The Central Carolina Manufacturing Institute (CCMI) was started through a conversation with Bob Joyce (SAGA), Mike Smith (formerly SAGA and now Chatham Economic Development Corporation), and Central Carolina Community College in early fall 2020. They heard about a program in western North Carolina where employers were working with local community colleges and the Workforce Development Board to address a regional need for entry-level manufacturing skills. We sought a similar dialogue with our regional manufacturers to identify their most pressing needs.
We began by hosting a range of manufacturing employers across Chatham, Harnett, and Lee counties at an exploratory meeting, where they offered insight about primary pain points for their talent pipelines. Our group also invited representatives from the NC Manufacturing Institute to share success stories for an initiative responding to a similar need. These initial meetings created a solid cohort of manufacturers focused on collaboration to solve talent issues and raise awareness for manufacturing careers.
How will TPM contribute to the Central Carolina Manufacturing Institute?
As we formed the CCMI, I had the opportunity to join the virtual TPM Academy which provided numerous tools to incorporate into our collaborative work for manufacturers. We haven’t hit all the TPM stages squarely, and we’ve built the structure while working the initiative simultaneously, but we’re successfully moving forward with employer-defined needs and responses.
We are fortunate that this effort centers on our manufacturing employers but includes strong commitments from workforce and economic development partners in the region including SAGA, Chatham Economic Development Corporation, Harnett Economic Development Council, Triangle South Workforce Development Board, and Central Carolina Community College. We’re connecting with our local high schools in Chatham, Harnett, and Lee to begin engaging them as partners in securing talent supply chains.
What are your plans for the manufacturing collaborative?
Our goal is to have a sustainable structure to address manufacturing workforce needs in the region. At this point, several employers have signed partnership agreements including A.D. TUBI, Bharat Forge, Boon Edam, Caterpillar, Edelbrock, and Pentair representing different sizes and types of manufacturing across the region. This group and others engaged in the collaborative have defined the initial talent needs and identified partners in developing a response.
We’re also planning an awareness campaign to highlight the career opportunities within manufacturing. As these efforts begin to demonstrate a positive return for employers, we hope to bring additional companies into the conversation. The collaborative model is not about a single course or a one-time response. The strategy is a sustainable structure that presents a means for continuous assessment of needs and defining responses. As we continue improving the CCMI, we’ll formally implement the TPM tools for better visibility into our efforts. These tools will capture the ROI stories generated from our work.
Why are business-driven collaboratives key to solving talent supply shortages?

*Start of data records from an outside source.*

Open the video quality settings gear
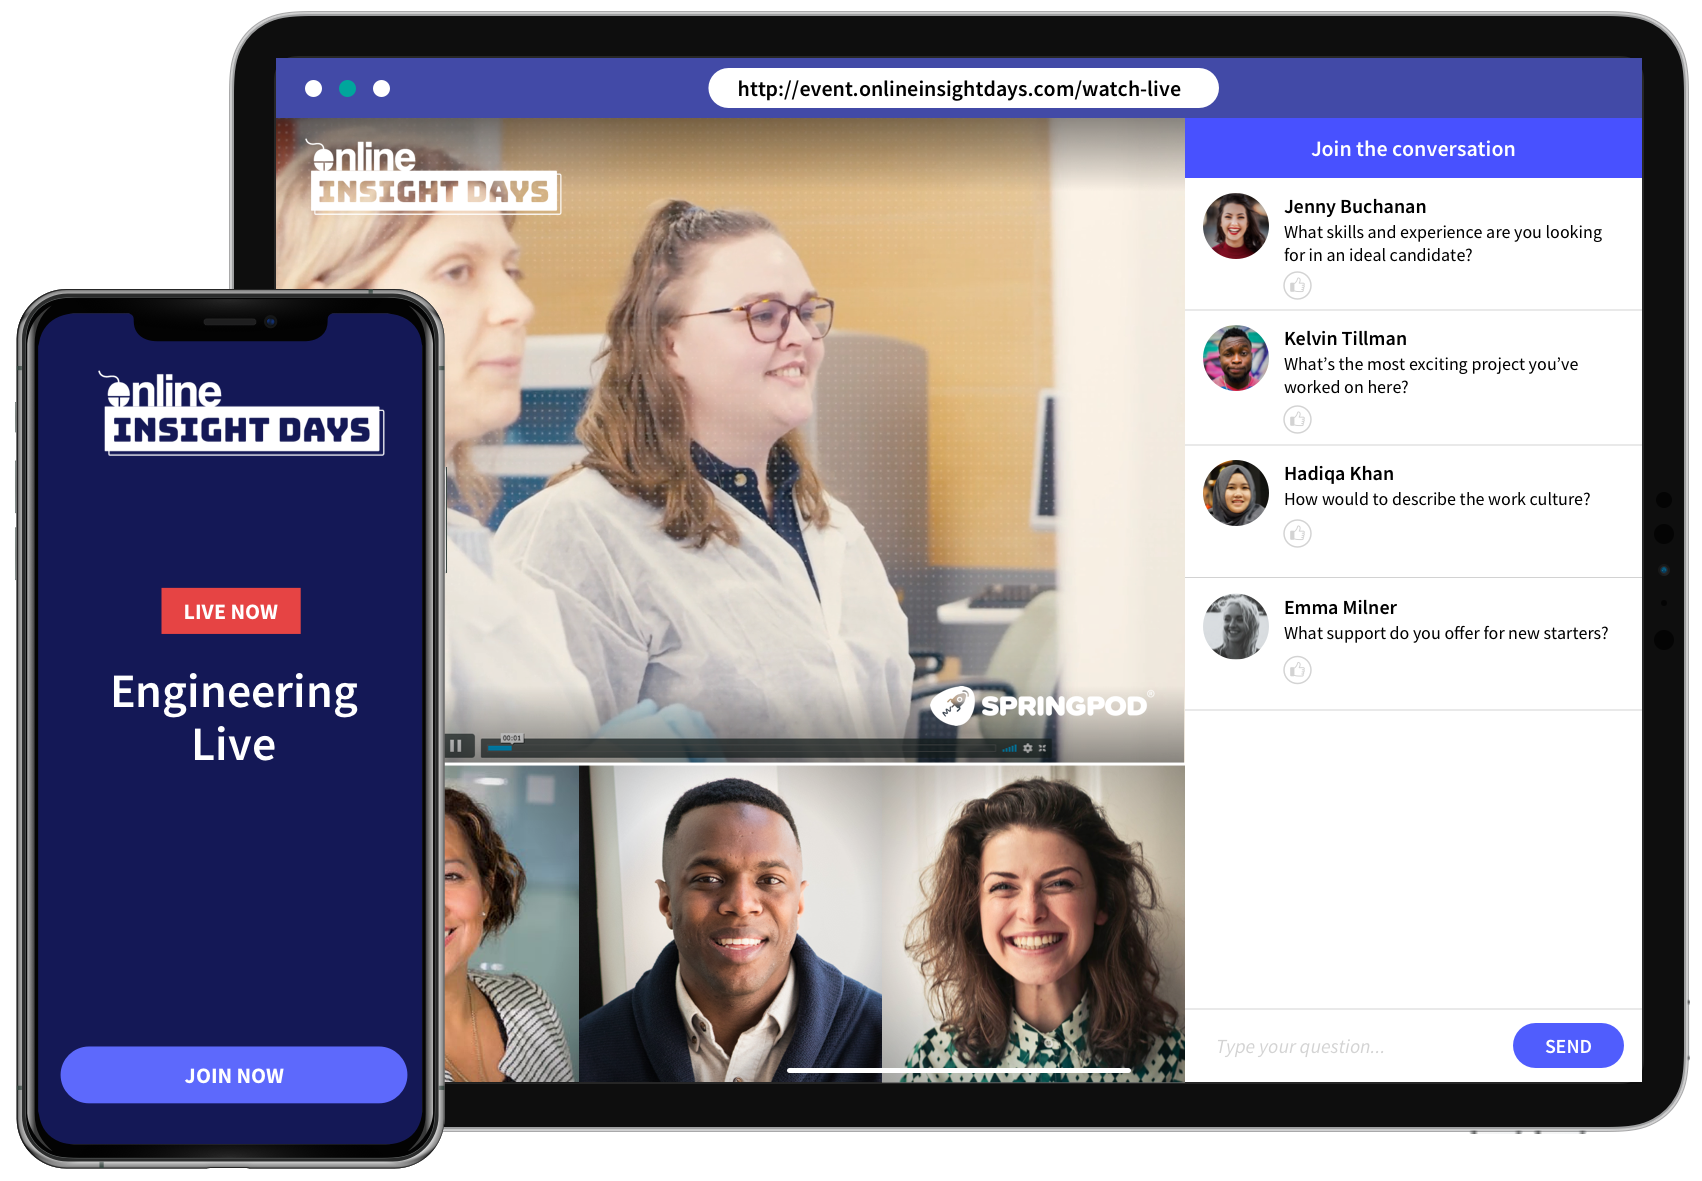This screenshot has height=1181, width=1702. point(1028,747)
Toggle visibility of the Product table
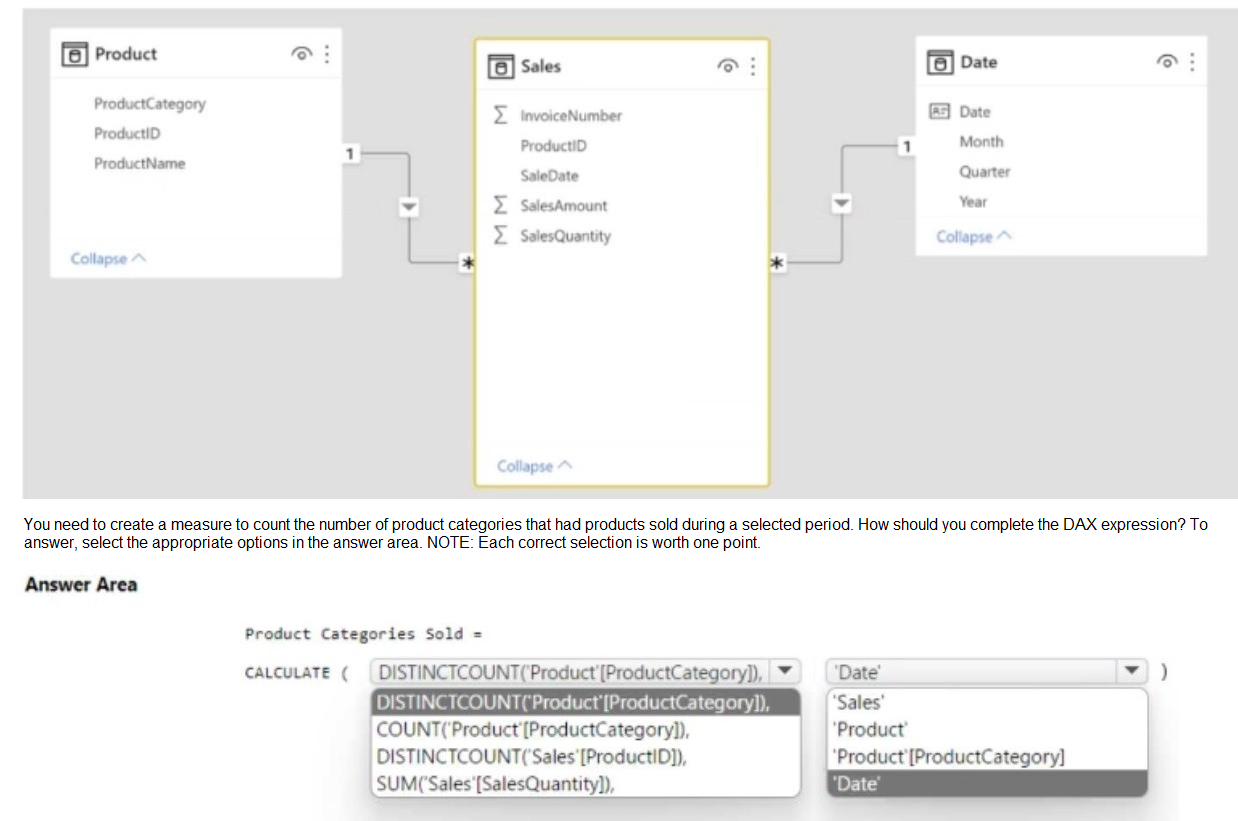This screenshot has width=1238, height=821. click(x=301, y=55)
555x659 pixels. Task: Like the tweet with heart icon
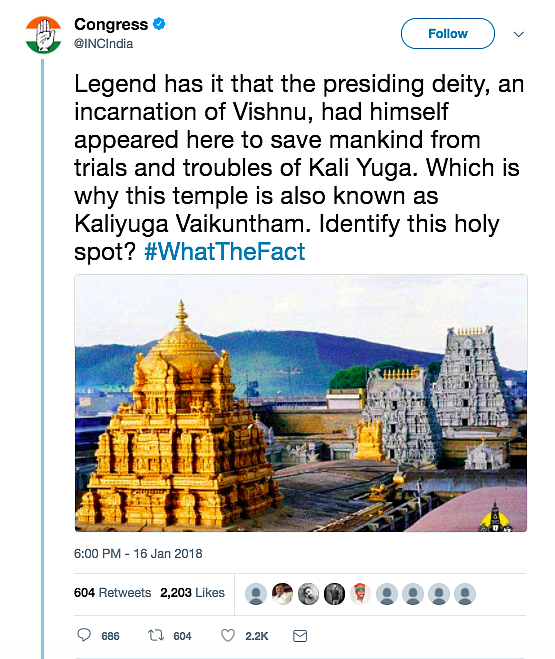228,635
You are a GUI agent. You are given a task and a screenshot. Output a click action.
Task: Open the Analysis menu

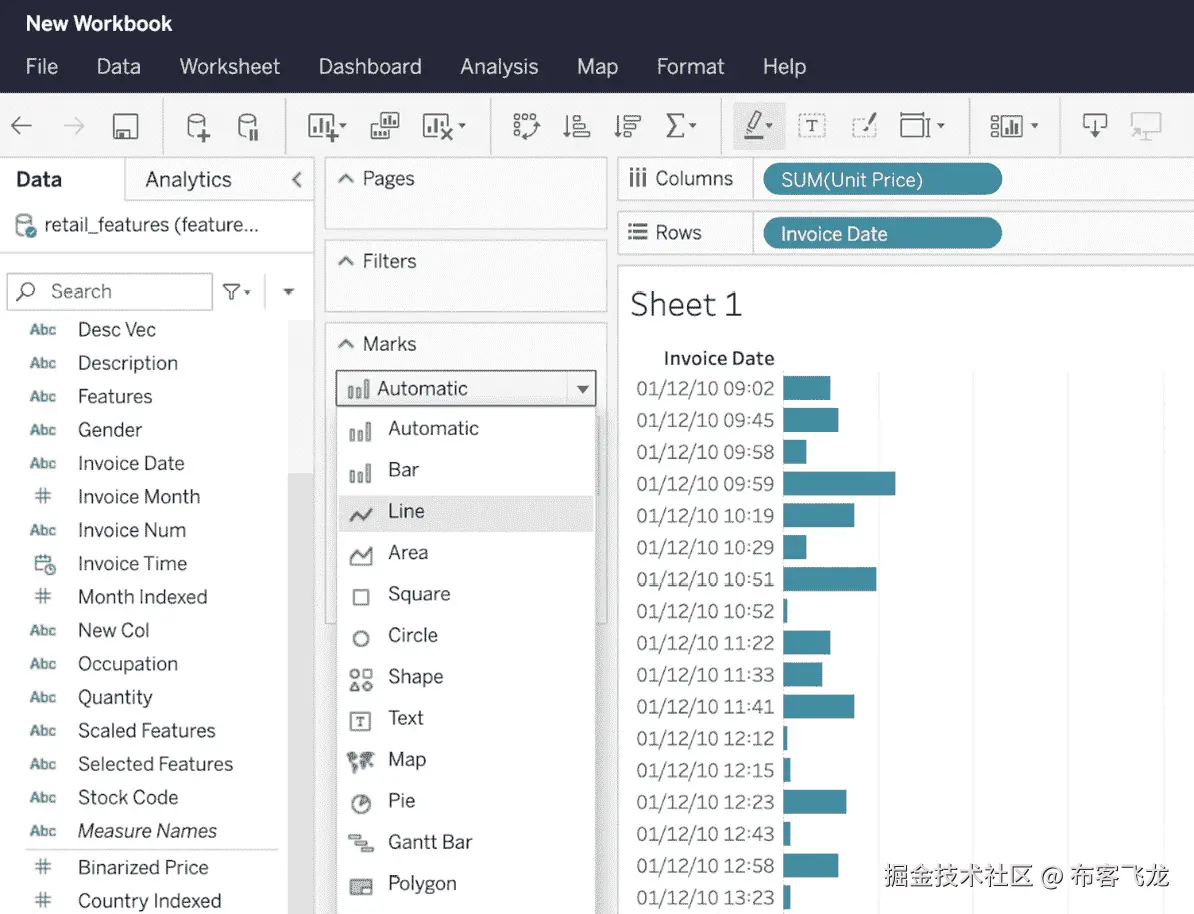point(499,67)
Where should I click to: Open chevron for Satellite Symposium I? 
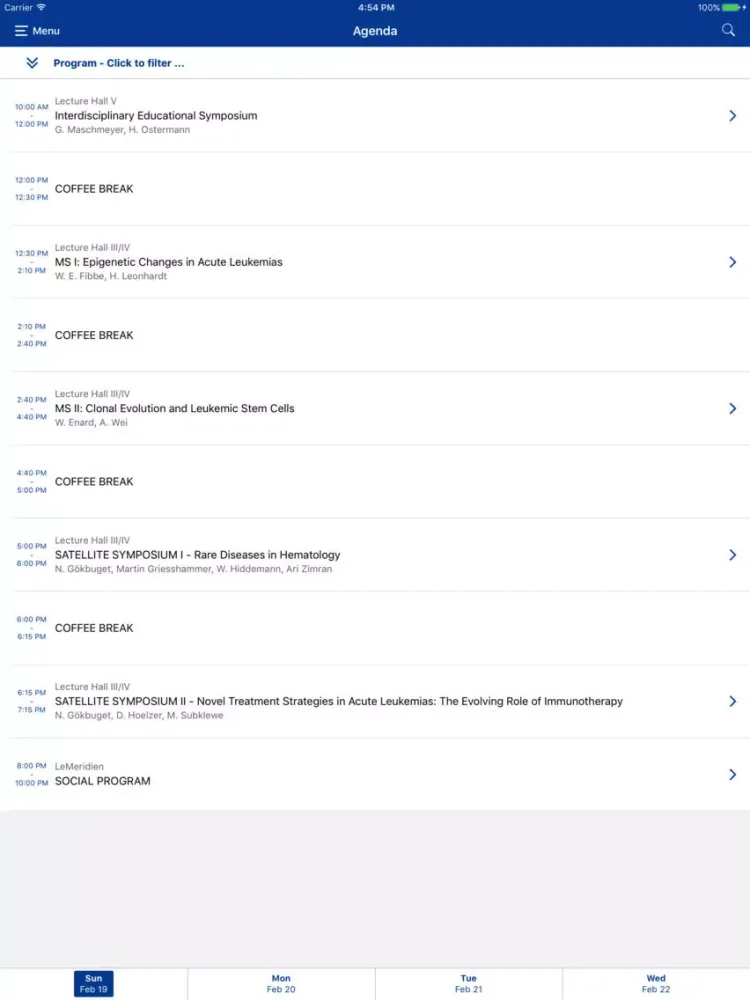pyautogui.click(x=733, y=555)
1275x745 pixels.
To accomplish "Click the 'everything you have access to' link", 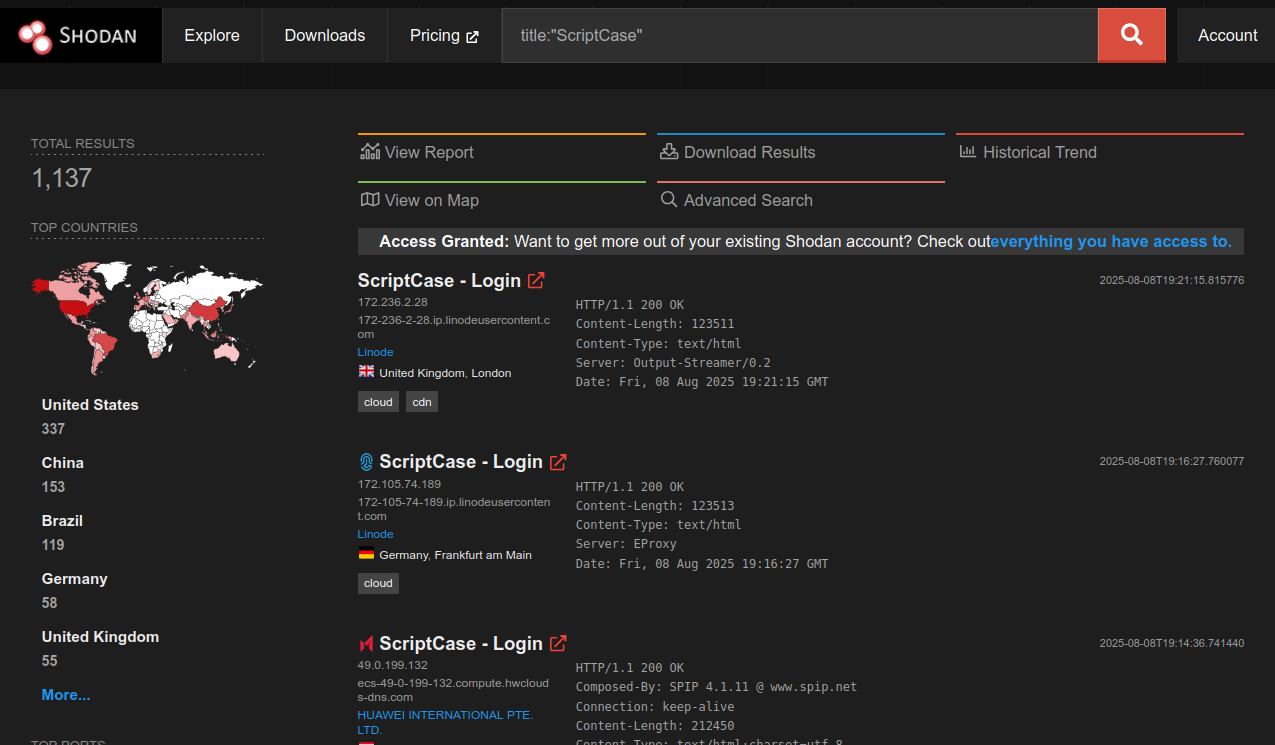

Collaboratives, as opposed to advisory groups, position the employer as the decision-maker who identifies their most critical talent needs. Such design ensures that the conversation centers on workforce demands and propels all potential partners forward to champion a focused response. A collaborative also leverages the voice of many to name the need, creating a shared value and accountability model for the group. From a provider perspective, understanding talent demands across a broad workforce sector greatly assists in making strategic decisions. We can push limited resources where the greatest demand has been identified.
North Carolina holds a diverse employer base, with many talent sourcing providers and deep potential employee resources. The business-driven collaboratives are structured efforts that can advance improved response to talent pipeline needs. Assets can be better leveraged, particularly across regional responses, and scaled or redirected as talent needs shift. Collaboratives drive targeted responses to talent supply shortages and reflect the dynamics impacting workforce ecosystems.